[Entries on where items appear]
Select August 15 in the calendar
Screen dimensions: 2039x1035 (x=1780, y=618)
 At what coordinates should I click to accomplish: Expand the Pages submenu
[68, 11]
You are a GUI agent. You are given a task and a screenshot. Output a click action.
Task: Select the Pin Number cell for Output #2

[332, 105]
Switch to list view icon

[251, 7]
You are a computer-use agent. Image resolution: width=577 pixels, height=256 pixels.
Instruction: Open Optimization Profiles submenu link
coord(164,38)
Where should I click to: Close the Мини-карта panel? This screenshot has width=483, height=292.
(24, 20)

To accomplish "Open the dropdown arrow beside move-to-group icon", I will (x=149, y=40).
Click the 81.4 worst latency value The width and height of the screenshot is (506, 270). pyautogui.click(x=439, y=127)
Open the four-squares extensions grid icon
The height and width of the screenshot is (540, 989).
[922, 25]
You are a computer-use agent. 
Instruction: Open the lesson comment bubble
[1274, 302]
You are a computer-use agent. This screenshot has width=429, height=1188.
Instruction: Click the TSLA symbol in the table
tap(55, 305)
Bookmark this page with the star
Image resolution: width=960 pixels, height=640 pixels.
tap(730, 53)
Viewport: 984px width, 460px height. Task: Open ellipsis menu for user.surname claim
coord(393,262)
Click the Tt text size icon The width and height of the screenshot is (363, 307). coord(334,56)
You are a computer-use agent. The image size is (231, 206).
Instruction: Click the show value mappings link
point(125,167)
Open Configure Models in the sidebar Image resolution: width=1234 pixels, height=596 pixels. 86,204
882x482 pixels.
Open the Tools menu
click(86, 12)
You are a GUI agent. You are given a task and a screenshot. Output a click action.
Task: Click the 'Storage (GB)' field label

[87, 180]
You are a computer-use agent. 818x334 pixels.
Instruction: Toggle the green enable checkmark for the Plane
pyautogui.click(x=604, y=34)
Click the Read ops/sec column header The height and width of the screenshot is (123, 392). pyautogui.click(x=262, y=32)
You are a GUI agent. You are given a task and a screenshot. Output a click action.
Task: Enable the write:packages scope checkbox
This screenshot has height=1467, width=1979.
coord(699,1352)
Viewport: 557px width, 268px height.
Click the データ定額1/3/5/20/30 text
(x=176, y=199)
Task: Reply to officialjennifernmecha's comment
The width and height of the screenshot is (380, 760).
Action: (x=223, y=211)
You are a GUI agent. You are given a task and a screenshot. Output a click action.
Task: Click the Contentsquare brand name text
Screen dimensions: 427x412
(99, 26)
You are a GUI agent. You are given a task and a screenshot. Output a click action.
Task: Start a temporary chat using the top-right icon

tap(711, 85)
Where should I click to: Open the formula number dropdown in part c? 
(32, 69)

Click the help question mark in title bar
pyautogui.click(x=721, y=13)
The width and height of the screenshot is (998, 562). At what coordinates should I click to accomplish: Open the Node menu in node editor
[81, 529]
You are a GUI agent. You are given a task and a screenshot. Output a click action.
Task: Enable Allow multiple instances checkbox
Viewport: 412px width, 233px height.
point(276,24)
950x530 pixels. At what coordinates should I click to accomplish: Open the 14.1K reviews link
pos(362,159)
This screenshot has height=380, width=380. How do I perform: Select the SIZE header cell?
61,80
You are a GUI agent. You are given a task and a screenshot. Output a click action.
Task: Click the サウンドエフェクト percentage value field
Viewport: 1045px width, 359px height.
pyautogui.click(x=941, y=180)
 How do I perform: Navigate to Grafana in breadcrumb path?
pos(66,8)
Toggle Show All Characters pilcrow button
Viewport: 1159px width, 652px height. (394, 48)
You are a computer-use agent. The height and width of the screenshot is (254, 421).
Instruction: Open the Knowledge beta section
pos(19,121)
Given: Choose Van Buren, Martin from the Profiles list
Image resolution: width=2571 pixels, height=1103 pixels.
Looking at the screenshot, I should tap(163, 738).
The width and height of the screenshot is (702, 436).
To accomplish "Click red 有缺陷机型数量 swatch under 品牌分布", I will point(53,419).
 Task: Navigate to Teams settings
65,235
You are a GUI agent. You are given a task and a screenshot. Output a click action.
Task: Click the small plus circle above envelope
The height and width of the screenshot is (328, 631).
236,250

Task to carry out: Turn the lines above into a JSON list of strings, with one string for each line and any blank lines dropped.

Result of the task:
[
  "Select August 15 in the calendar",
  "Screen dimensions: 2039x1035 (x=1780, y=618)",
  " At what coordinates should I click to accomplish: Expand the Pages submenu",
  "[68, 11]",
  "You are a GUI agent. You are given a task and a screenshot. Output a click action.",
  "Task: Select the Pin Number cell for Output #2",
  "[332, 105]",
  "Switch to list view icon",
  "[251, 7]",
  "You are a computer-use agent. Image resolution: width=577 pixels, height=256 pixels.",
  "Instruction: Open Optimization Profiles submenu link",
  "coord(164,38)",
  "Where should I click to: Close the Мини-карта panel? This screenshot has width=483, height=292.",
  "(24, 20)",
  "To accomplish \"Open the dropdown arrow beside move-to-group icon\", I will (x=149, y=40).",
  "Click the 81.4 worst latency value The width and height of the screenshot is (506, 270). pyautogui.click(x=439, y=127)",
  "Open the four-squares extensions grid icon",
  "The height and width of the screenshot is (540, 989).",
  "[922, 25]",
  "You are a computer-use agent. ",
  "Instruction: Open the lesson comment bubble",
  "[1274, 302]",
  "You are a computer-use agent. This screenshot has width=429, height=1188.",
  "Instruction: Click the TSLA symbol in the table",
  "tap(55, 305)",
  "Bookmark this page with the star",
  "Image resolution: width=960 pixels, height=640 pixels.",
  "tap(730, 53)",
  "Viewport: 984px width, 460px height. Task: Open ellipsis menu for user.surname claim",
  "coord(393,262)",
  "Click the Tt text size icon The width and height of the screenshot is (363, 307). coord(334,56)",
  "You are a computer-use agent. The image size is (231, 206).",
  "Instruction: Click the show value mappings link",
  "point(125,167)",
  "Open Configure Models in the sidebar Image resolution: width=1234 pixels, height=596 pixels. 86,204",
  "882x482 pixels.",
  "Open the Tools menu",
  "click(86, 12)",
  "You are a GUI agent. You are given a task and a screenshot. Output a click action.",
  "Task: Click the 'Storage (GB)' field label",
  "[87, 180]",
  "You are a computer-use agent. 818x334 pixels.",
  "Instruction: Toggle the green enable checkmark for the Plane",
  "pyautogui.click(x=604, y=34)",
  "Click the Read ops/sec column header The height and width of the screenshot is (123, 392). pyautogui.click(x=262, y=32)",
  "You are a GUI agent. You are given a task and a screenshot. Output a click action.",
  "Task: Enable the write:packages scope checkbox",
  "This screenshot has height=1467, width=1979.",
  "coord(699,1352)",
  "Viewport: 557px width, 268px height.",
  "Click the データ定額1/3/5/20/30 text",
  "(x=176, y=199)",
  "Task: Reply to officialjennifernmecha's comment",
  "The width and height of the screenshot is (380, 760).",
  "Action: (x=223, y=211)",
  "You are a GUI agent. You are given a task and a screenshot. Output a click action.",
  "Task: Click the Contentsquare brand name text",
  "Screen dimensions: 427x412",
  "(99, 26)",
  "You are a GUI agent. You are given a task and a screenshot. Output a click action.",
  "Task: Start a temporary chat using the top-right icon",
  "tap(711, 85)",
  "Where should I click to: Open the formula number dropdown in part c? ",
  "(32, 69)",
  "Click the help question mark in title bar",
  "pyautogui.click(x=721, y=13)",
  "The width and height of the screenshot is (998, 562). At what coordinates should I click to accomplish: Open the Node menu in node editor",
  "[81, 529]",
  "You are a GUI agent. You are given a task and a screenshot. Output a click action.",
  "Task: Enable Allow multiple instances checkbox",
  "Viewport: 412px width, 233px height.",
  "point(276,24)",
  "950x530 pixels. At what coordinates should I click to accomplish: Open the 14.1K reviews link",
  "pos(362,159)",
  "This screenshot has height=380, width=380. How do I perform: Select the SIZE header cell?",
  "61,80",
  "You are a GUI agent. You are given a task and a screenshot. Output a click action.",
  "Task: Click the サウンドエフェクト percentage value field",
  "Viewport: 1045px width, 359px height.",
  "pyautogui.click(x=941, y=180)",
  " How do I perform: Navigate to Grafana in breadcrumb path?",
  "pos(66,8)",
  "Toggle Show All Characters pilcrow button",
  "Viewport: 1159px width, 652px height. (394, 48)",
  "You are a computer-use agent. The height and width of the screenshot is (254, 421).",
  "Instruction: Open the Knowledge beta section",
  "pos(19,121)",
  "Given: Choose Van Buren, Martin from the Profiles list",
  "Image resolution: width=2571 pixels, height=1103 pixels.",
  "Looking at the screenshot, I should tap(163, 738).",
  "The width and height of the screenshot is (702, 436).",
  "To accomplish \"Click red 有缺陷机型数量 swatch under 品牌分布\", I will point(53,419).",
  " Task: Navigate to Teams settings",
  "65,235",
  "You are a GUI agent. You are given a task and a screenshot. Output a click action.",
  "Task: Click the small plus circle above envelope",
  "The height and width of the screenshot is (328, 631).",
  "236,250"
]